Published on Wednesday 7 November 2018 Back to articles

Field Marshal Khalifa Haftar (left) has finally promised Italy’s Prime Minister Giuseppe Conte (right) that he would attend the 12-13 November Palermo ministerial conference

By dangling his participation at Palermo over the Italian government’s head, Field Marshal Khalifa Haftar may have sought to exploit Italian desperation for his own benefit. After weeks of hinting that he would not attend, and raising Rome’s anxiety that the 12-13 November Palermo ministerial conference — the summit meeting of domestic and international stakeholders — would be doomed to fail, Haftar finally promised Italy’s Prime Minister Giuseppe Conte that he would be there. The attendance of major Libyan leaders does not guarantee a successful outcome, especially because there has been no clear agenda so far, but Haftar’s absence could have killed it before it even began.

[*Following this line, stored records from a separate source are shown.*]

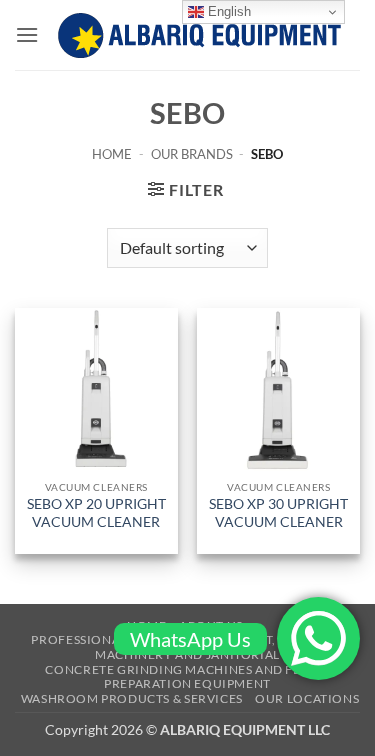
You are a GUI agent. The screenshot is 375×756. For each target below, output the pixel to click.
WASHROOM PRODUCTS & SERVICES (132, 698)
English (227, 11)
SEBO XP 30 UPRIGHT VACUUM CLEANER (278, 513)
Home (112, 154)
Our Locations (307, 698)
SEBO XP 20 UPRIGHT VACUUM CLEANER (96, 513)
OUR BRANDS (192, 154)
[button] (27, 34)
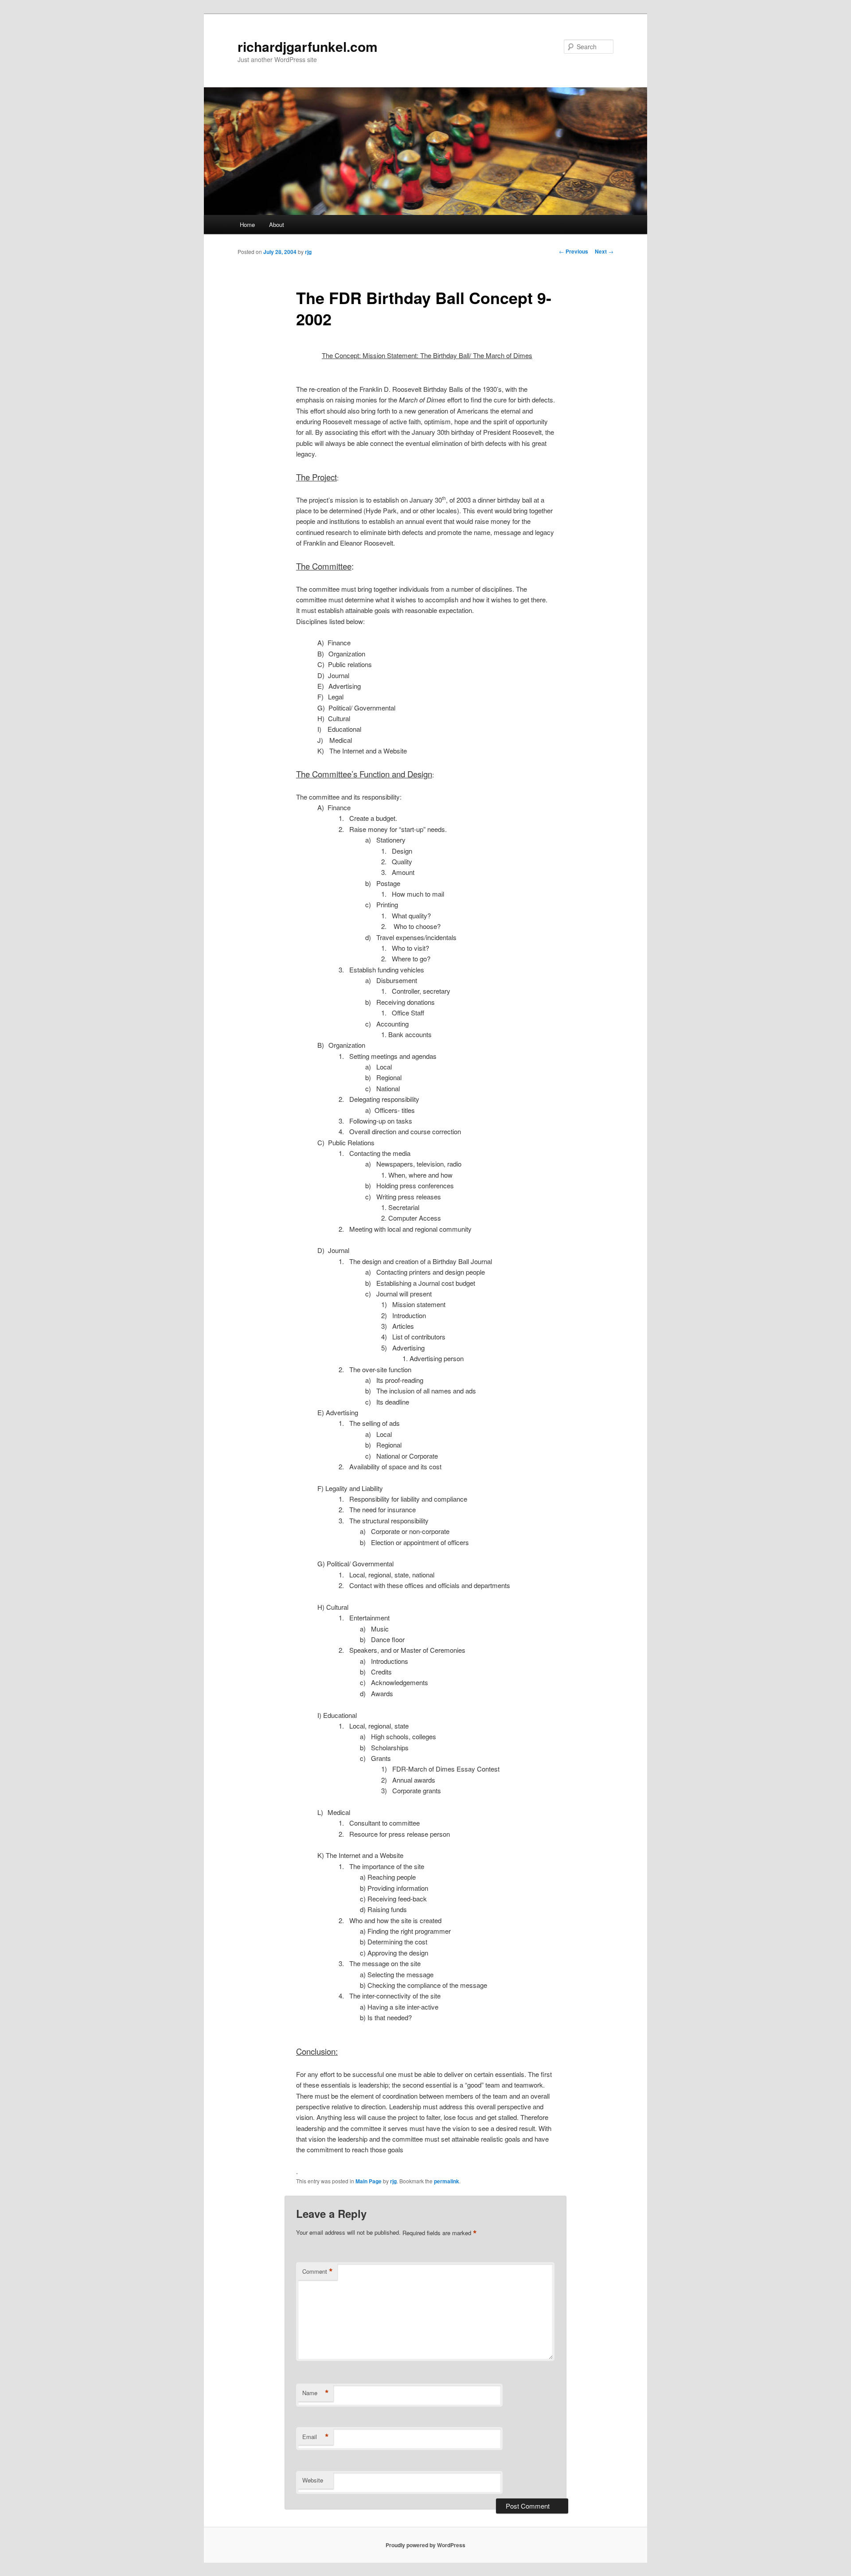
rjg (308, 252)
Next (604, 251)
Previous (573, 251)
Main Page (368, 2181)
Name (315, 2393)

Conte also met Prime Minister Fayez Serraj to discuss preparations for the 12-13 November summit meeting which has been widely criticised for lacking a formal agenda or goals. Some observers claim that this is why some high-level international officials have not yet agreed to attend. After his Rome meetings Serraj released his own agenda for what he would like to accomplish at the Palermo summit, including:

  • Common domestic and international acceptance and support of the presidential and parliamentary electoral process which will be conducted in accordance to the constitution;
  • An agreement to end the current divisions and consolidate the existing state institutions;
  • Domestic and international support for the implementation of the Tripoli security arrangements agreed by the 4 September ceasefire; and
  • Support for the economic reform package which was part of the ceasefire.

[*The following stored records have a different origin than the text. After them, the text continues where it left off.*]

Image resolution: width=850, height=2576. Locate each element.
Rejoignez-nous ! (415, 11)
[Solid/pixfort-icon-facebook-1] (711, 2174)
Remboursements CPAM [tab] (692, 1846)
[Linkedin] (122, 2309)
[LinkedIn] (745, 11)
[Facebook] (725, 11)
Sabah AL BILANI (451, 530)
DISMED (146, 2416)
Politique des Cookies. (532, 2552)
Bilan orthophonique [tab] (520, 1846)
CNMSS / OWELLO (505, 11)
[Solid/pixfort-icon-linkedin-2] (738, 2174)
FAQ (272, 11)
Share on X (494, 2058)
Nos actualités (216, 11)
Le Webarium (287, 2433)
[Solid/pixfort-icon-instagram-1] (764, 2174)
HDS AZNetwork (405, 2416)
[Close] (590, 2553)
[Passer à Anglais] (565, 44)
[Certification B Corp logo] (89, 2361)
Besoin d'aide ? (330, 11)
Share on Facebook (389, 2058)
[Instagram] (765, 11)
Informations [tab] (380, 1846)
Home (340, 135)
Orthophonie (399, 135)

By focusing on cultivating domestic and international support for the arrangements agreed upon in the 4 September ceasefire, Serraj appears to be intent on maintaining power in Tripoli. Every sub-section of his agenda, except the first, had to do with the situation in the capital.

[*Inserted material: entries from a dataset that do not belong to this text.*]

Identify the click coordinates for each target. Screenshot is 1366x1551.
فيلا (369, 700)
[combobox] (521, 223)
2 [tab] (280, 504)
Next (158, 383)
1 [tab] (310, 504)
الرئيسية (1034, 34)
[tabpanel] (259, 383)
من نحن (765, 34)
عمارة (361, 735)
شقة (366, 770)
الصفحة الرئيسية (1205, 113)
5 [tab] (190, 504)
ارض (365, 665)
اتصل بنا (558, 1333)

Besides anything else, the actual summit will not produce new policies because negotiations and agreements on assistance and other deliverables are always hashed out in advance of the meeting. What is clear from the way these deliberations are unfolding is that there is still little common ground between Serraj and Haftar, who head the two most important factions in the ongoing political crisis. Any tangible results from the Palermo summit will be the result of bargaining rather than compromise.